Volkswagen pourrait supprimer 100 000 emplois dans le monde face à la crise du marché chinois Le constructeur allemand envisage des suppressions d'emplois d'une ampleur inédite, sur fond de chute des ventes en Chine et de concurrence accrue.

Le groupe Volkswagen, géant de l'industrie automobile, traverse une crise plus profonde encore que ce qui avait été entrevu jusqu'ici. Selon une information publiée vendredi 26 juin par Manager Magazin, qui cite des sources internes, le constructeur allemand envisagerait de supprimer jusqu'à 100 000 emplois dans le monde dans les années à venir, soit le double des 50 000 suppressions annoncées en mars. Quatre usines allemandes seraient également menacées de fermeture à moyen terme.

Une crise profonde, des plans non confirmés

Volkswagen emploie actuellement 657 000 salariés à travers le monde.

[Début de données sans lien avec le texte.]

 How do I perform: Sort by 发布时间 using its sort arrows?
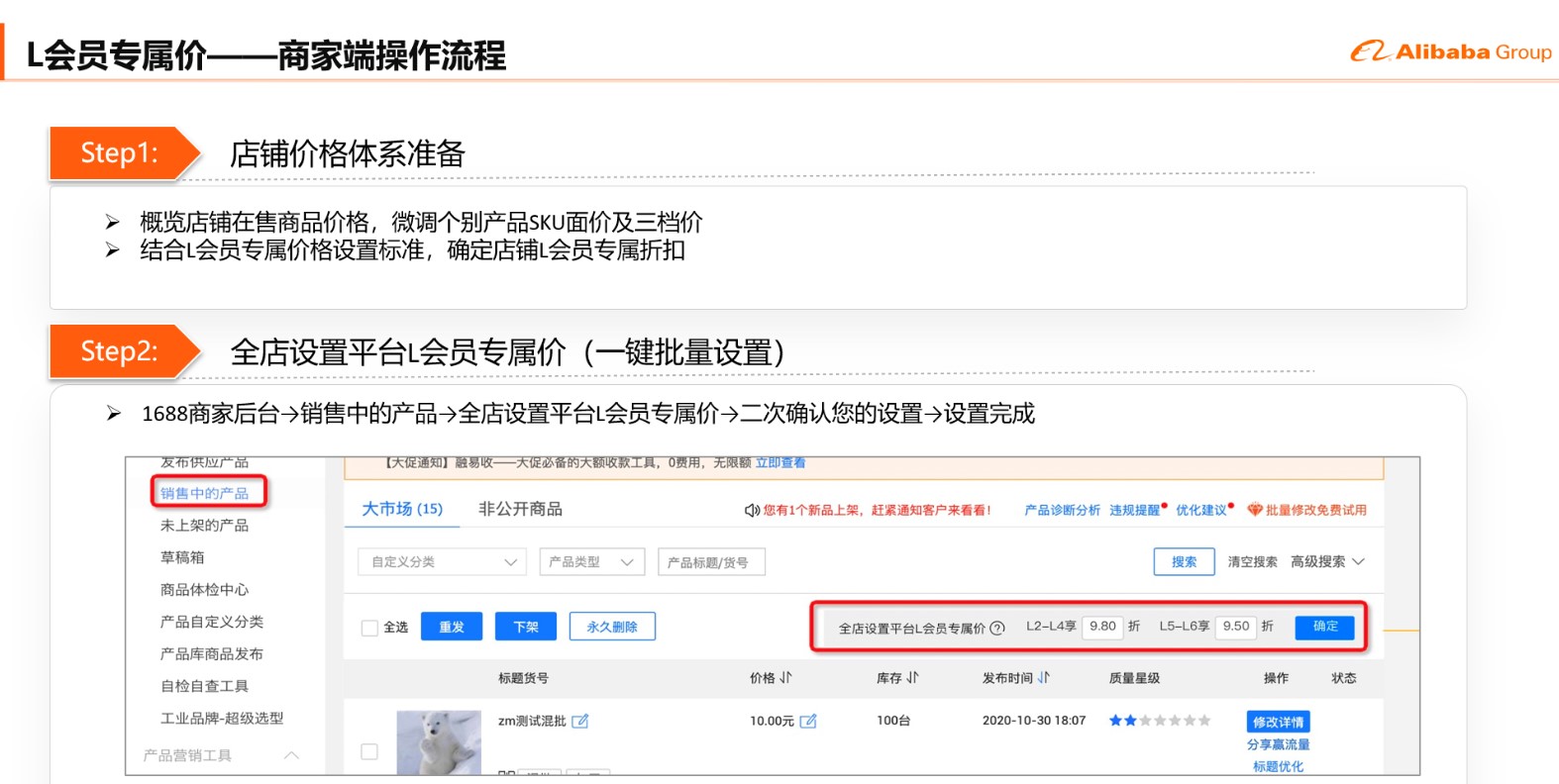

Le groupe est confronté à une chute de ses ventes en Chine, autrefois son premier marché, tandis que les exportateurs chinois lui imposent une redoutable concurrence sur les marchés tiers, y compris en Europe. À cela s'ajoutent l'envolée des coûts de l'énergie, les difficultés à prendre le virage de l'électrique, de nouveaux droits de douane et des marchés stagnants, voire en recul.

Selon un porte-parole du groupe, "l'ensemble du groupe – marques et sociétés comprises – doit opérer une transformation en profondeur. De nouveaux droits de douane, une concurrence plus rude et des marchés stagnants, voire en recul, représentent actuellement pour l'entreprise des charges de l'ordre de plusieurs dizaines de milliards d'euros par an". Interrogé sur le plan révélé par la presse, ce porte-parole a toutefois déclaré "ne pas souhaiter commenter des documents internes et confidentiels", précisant que "les faits sur lesquels ils se fondent sont examinés et approuvés au sein des instances compétentes. Nous ne préjugerons pas de l'issue de ce processus".

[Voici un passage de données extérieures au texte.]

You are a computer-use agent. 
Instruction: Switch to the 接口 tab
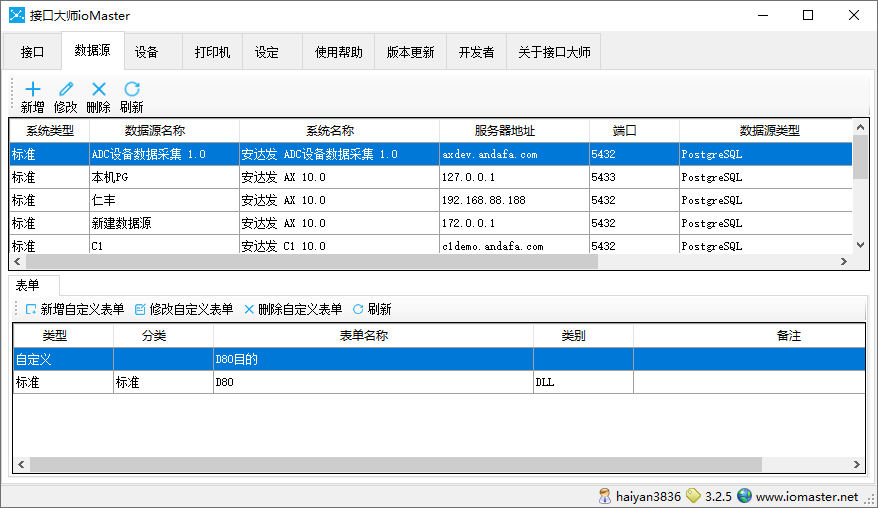(x=32, y=52)
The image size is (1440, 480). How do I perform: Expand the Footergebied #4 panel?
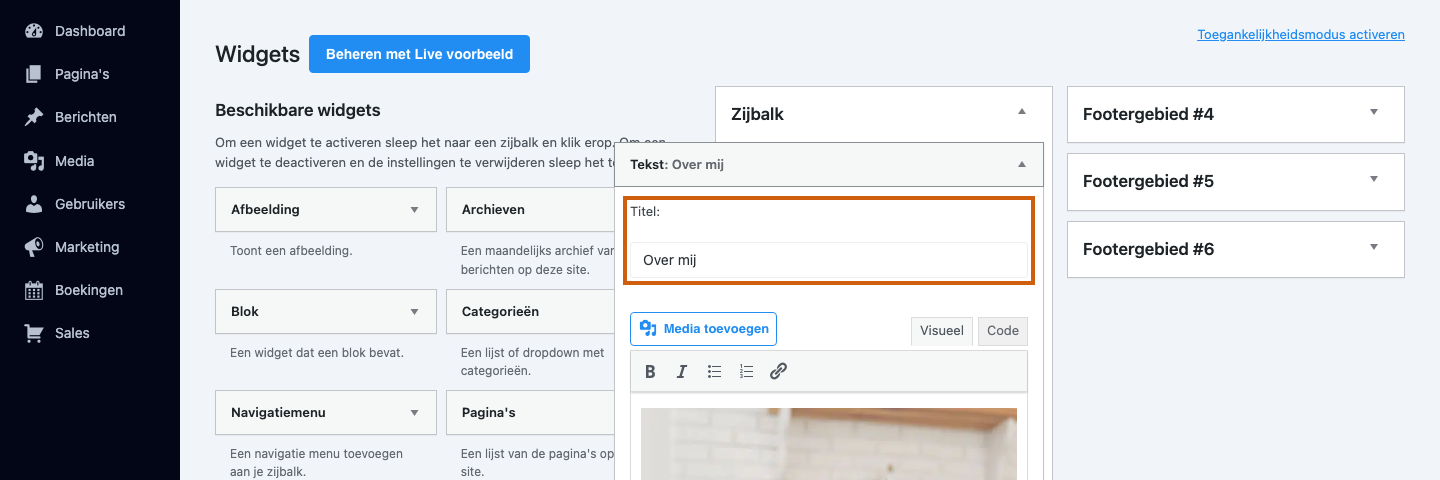click(1373, 112)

Ces projets, portés par le PDG Oliver Blume dans le cadre de sa "vision 2030", restent en effet hypothétiques : les sites allemands du groupe bénéficient d'une garantie d'emploi jusqu'à fin 2030, en vertu d'un accord avec le syndicat IG Metall. Dans un communiqué commun, ce dernier et le comité d'entreprise ont d'ailleurs prévenu que, si de tels plans devaient être mis en œuvre, ils feraient "tout ce qui est en notre pouvoir pour les empêcher". Le conseil de surveillance doit se pencher sur le dossier le 9 juillet.